As scary as that sounds – it’s more true than we think. The idea seems to be we need to really look for people where ever we can find – but reality says we’re not going to hire too far outside of our network. The risk just increases so much as we get further away.
This is controversial, but here goes: I think if you’re remarkable, amazing or just plain spectacular, you probably shouldn’t have a resume at all. Great people shouldn’t have a resume.
The post goes on to say you need some more original that a resume, he gives examples:
How about three extraordinary letters of recommendation from people the employer knows or respects? Or a sophisticated project they can see or touch? Or a reputation that precedes you? Or a blog that is so compelling and insightful that they have no choice but to follow up?
But my favorite part is when he says some will say, “well, that’s fine, but I don’t have those.”
Yeah, that’s my point. If you don’t have those, why do you think you are remarkable, amazing or just plain spectacular? It sounds to me like if you don’t have those, you’ve been brainwashed into acting like you’re sort of ordinary.

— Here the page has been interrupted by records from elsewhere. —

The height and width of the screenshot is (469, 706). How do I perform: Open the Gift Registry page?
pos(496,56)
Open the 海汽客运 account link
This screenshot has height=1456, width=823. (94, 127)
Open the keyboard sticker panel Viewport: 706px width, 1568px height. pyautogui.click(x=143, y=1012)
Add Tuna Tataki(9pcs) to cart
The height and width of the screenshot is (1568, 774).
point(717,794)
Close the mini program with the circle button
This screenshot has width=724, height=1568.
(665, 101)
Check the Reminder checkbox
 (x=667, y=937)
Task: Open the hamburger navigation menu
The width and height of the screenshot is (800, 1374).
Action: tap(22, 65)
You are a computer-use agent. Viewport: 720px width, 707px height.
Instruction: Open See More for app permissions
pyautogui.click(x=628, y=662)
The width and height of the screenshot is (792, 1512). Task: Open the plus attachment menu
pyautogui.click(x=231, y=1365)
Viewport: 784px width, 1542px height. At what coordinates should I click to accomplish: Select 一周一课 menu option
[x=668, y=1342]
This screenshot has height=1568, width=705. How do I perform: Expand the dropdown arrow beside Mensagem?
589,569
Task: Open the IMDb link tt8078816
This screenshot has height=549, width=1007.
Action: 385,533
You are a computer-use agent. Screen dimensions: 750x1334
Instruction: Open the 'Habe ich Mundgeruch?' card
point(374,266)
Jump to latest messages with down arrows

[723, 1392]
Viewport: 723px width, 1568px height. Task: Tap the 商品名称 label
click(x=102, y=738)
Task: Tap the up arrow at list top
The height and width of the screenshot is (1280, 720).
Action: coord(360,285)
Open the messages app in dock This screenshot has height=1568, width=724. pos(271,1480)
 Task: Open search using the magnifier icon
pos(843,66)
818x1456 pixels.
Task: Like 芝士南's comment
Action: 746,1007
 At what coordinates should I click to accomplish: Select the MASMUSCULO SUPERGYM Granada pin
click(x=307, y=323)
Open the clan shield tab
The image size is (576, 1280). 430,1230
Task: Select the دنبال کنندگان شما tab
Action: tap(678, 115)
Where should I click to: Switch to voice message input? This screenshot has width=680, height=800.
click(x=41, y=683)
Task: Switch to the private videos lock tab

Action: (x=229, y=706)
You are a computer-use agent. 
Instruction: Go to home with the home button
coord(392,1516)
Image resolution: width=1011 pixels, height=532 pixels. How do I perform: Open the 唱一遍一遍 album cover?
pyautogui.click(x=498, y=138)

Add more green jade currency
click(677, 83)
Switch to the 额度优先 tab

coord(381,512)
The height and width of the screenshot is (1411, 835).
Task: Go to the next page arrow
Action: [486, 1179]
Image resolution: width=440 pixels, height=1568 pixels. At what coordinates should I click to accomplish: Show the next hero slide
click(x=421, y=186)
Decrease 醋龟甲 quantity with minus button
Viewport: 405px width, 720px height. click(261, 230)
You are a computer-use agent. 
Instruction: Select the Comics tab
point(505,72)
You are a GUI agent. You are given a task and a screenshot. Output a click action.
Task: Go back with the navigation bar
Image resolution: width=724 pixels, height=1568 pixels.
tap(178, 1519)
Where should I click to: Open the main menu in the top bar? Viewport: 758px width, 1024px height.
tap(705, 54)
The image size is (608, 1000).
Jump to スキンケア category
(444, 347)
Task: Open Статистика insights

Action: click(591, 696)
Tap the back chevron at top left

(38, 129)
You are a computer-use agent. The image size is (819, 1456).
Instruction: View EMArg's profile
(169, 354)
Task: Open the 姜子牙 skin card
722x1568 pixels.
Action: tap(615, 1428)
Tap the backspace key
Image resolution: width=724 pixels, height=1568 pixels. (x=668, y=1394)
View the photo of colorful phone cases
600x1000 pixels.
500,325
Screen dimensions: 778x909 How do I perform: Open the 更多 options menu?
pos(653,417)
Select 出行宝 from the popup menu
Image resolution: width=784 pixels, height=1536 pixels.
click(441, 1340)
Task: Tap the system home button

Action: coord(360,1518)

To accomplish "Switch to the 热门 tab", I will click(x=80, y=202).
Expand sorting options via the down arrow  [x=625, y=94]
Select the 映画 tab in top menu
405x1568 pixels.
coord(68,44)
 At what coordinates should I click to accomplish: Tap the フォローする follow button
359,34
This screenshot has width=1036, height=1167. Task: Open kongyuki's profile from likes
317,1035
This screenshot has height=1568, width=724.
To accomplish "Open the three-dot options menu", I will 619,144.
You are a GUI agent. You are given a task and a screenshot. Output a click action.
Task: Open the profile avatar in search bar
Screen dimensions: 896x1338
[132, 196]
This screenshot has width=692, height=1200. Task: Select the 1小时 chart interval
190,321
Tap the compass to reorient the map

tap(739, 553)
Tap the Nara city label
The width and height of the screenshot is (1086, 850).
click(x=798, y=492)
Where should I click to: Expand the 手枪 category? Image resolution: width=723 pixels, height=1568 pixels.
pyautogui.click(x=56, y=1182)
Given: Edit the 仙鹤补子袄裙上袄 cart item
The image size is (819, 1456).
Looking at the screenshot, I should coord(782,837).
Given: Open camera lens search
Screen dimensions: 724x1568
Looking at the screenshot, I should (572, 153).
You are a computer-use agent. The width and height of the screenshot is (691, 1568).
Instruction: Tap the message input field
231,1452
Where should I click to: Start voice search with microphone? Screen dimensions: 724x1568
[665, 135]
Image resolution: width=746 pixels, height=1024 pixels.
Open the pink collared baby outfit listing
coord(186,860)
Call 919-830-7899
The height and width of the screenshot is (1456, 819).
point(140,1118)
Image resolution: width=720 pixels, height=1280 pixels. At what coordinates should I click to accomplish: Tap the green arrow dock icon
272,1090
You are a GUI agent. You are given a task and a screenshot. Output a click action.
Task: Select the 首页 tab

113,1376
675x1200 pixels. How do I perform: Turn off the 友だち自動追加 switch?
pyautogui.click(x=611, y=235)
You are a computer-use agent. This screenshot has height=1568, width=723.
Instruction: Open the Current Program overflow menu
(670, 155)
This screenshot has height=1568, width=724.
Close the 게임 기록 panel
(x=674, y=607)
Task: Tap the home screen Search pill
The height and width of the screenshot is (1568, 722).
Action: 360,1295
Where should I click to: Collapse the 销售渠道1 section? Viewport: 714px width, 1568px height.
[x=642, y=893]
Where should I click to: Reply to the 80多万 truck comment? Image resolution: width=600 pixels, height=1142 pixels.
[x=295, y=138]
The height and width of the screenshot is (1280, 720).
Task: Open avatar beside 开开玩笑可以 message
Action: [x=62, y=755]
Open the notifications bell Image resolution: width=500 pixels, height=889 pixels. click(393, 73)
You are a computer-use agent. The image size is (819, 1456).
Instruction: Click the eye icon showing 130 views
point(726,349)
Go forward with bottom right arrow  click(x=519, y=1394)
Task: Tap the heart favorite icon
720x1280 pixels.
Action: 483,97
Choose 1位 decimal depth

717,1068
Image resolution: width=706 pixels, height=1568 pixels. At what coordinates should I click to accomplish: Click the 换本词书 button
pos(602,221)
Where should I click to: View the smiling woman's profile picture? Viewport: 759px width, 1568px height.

Numerically, great people are pretty rare, and they’re never on the job market, while incompetent people, even though they are just as rare, apply to thousands of jobs throughout their career. So now, Sparky, back to that big pile of resumes you got off of Craigslist. Is it any surprise that most of them are people you don’t want to hire?
Look for the hot new technology of the day. Last year it was Python; this year it’s Ruby. Go to their conferences where you’ll find early adopters who are curious about new things and always interested in improving.
So – at the end of the day (well maybe quarter) we still need to find that right person. How do you write that job description and where do you put it? I guess it still comes down to that network and conversation.
So I guess what I am asking is who wants to talk about developers?